Una casa abandonada fue nuestro refugio contra la lluvia.

Estuvimos en Punta Blanca, adentro de  las montañas -lo que queda- y en toda la costa del pacífico, en medio de la nada, salvo por dos casas.

Punta Blanca es un paraíso escondido y poco conocido por su difícil acceso. Solo se puede llegar en temporada seca.

La playa de aproximadamente 3 kmt de arena negra, solitaria, con enormes rocas dispersadas, es alimentada por un río de agua cristalina en donde el reflejo de los cocoteros es lo habitual.

Mientras que del otro lado, dando la espalda al mar, una pequeña colina en donde los árboles, llamados cuipos, adornan la composición de la naturaleza.

Cada árbol cuipo, en este punto geográfico, es enorme y están dispersos por el camino, lo que te permite sentirte en diminuto o caminando entre gigantes.

En realidad todo en esta esquina del mapa de Azuero es imponente: el rugido del mar, sus olas, las montañas, la vegetación y la cantidad de letreros que dicen: “Lots for sale”.

Estar en Punta Blanca es entregarse al des-contacto: no hay celular, internet y electricidad.

Aquella casa, que fue nuestro refugio por la lluvia, porque la idea era dormir en hamacas, solo conserva restos de las posesiones de quienes la habitaron, por lo dejado, era una familia de pescadores.

“Hay quienes buscan este tipo de aventuras para despertar sus instintos de supervivencia, otros tienen el llamado a explorar, otros necesitan  procesar el estar en un lugar sin el confort acostumbrado, mientras que hay quienes buscan pausar el ritmo frenético de sus modos de vida. Cualquiera que sea el motivo, siempre es positivo para la mente y el cuerpo, vivir otras experiencias entorno a la naturaleza”.

Árboles barrigones.
Árboles Cuipos.

 De noche 

Cuando oscurece en Punta Blanca, no hay más nada que hacer que dejarse ir por los sonidos, uno queda a merced del odio. Después de una fogata, reina la oscuridad. Pero también, es la hora de los otros habitantes que vienen a curiosear: miles de caracoles ermitaños que acamparon a nuestro alrededor.

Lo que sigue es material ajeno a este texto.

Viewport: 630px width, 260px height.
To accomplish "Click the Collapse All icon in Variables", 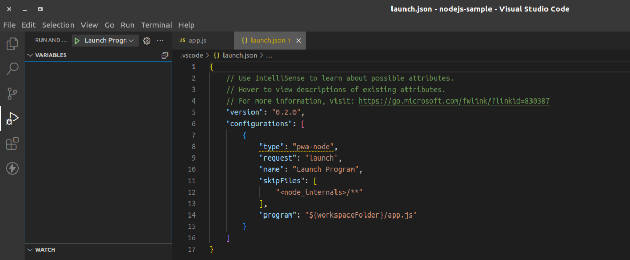I will point(165,55).
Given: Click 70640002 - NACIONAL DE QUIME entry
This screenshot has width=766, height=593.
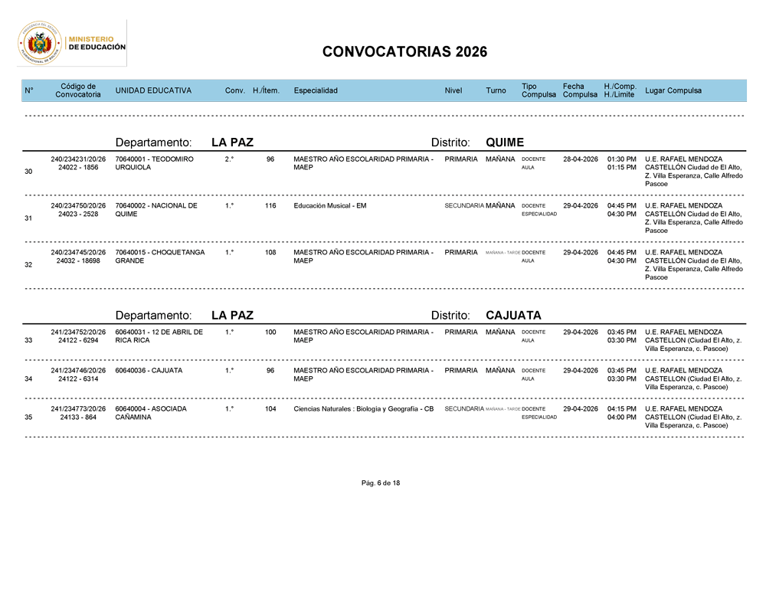Looking at the screenshot, I should 156,210.

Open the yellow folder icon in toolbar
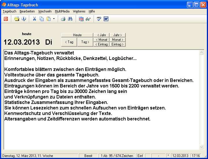[17, 19]
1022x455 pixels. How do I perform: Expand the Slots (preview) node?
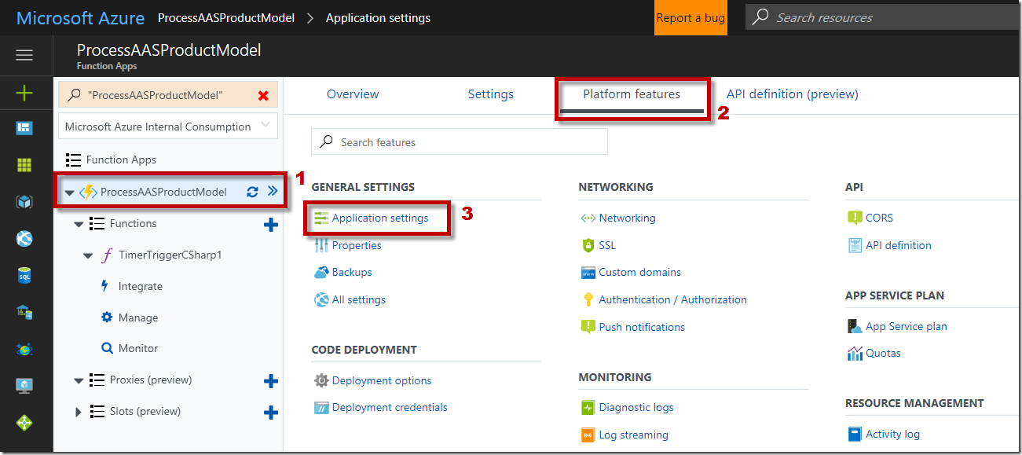click(78, 412)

Ahí, en medio de la oscuridad, vale también tener una hoja de papel y lápiz para entonces plasmar los pensamientos, las sensaciones, conflictos, y todo lo que pueda provocar perderse un poco.


Guía Práctica para llegar

Cómo ir a Punta Blanca desde Cambutal

Para llegar a Cambutal, Tonosí (ver mapa en Google Maps).

Cambutal tiene su pequeño pueblo  pero se debe ir más adelante, a la zona de los restaurantes y hospedajes de playa. Es aquí en donde se deberá recorrer la carretera, solo hay una, y verán que llega un punto en que no hay más asfalto. Sino un camino de tierra. Aquí empieza la travesía.

Seguidamente en la ruta se pasarán otros sitios como: La Punta, Horcones y Pedregral.

  • Observación: Hay pocas casas, y muy poca señalización, salvo por los letreros que dicen “se vende”. 

De Cambutal hasta Horcones puede ser 1:30 (caminando rápido).

De Horconos a Pedregal (2 horas, a buen rítmo de caminata).

Sabrán que llegaron a Pedregal, porque hay una cantina. Es la única del lugar, no hay más casas. Aquí se puede conseguir agua y hay cuartos para alquilar.

Cantina de Pedregal, Cambutal.

Después de Pedregal, inicia el verdadero reto, hasta Punta Blanca pueden ser 2 horas y medias (depende de las condiciones físicas, el ritmo al caminar y el clima).

Pasarán el río Pedregal, a su cruce hay una casa y seguidamente un par de lomas.

2. ¿Cómo saber que llegaste a Punta Blanca?

No hay letrero que te indique que llegaste, sin embargo para referencia: Hay dos casas en el camino, están una enfrente de la otra y un pequeño río, además son las únicas dos casas en todo el trayecto. (Lo siento no poder dar mejores referencias).

Vista del camino hacia Punta Blanca.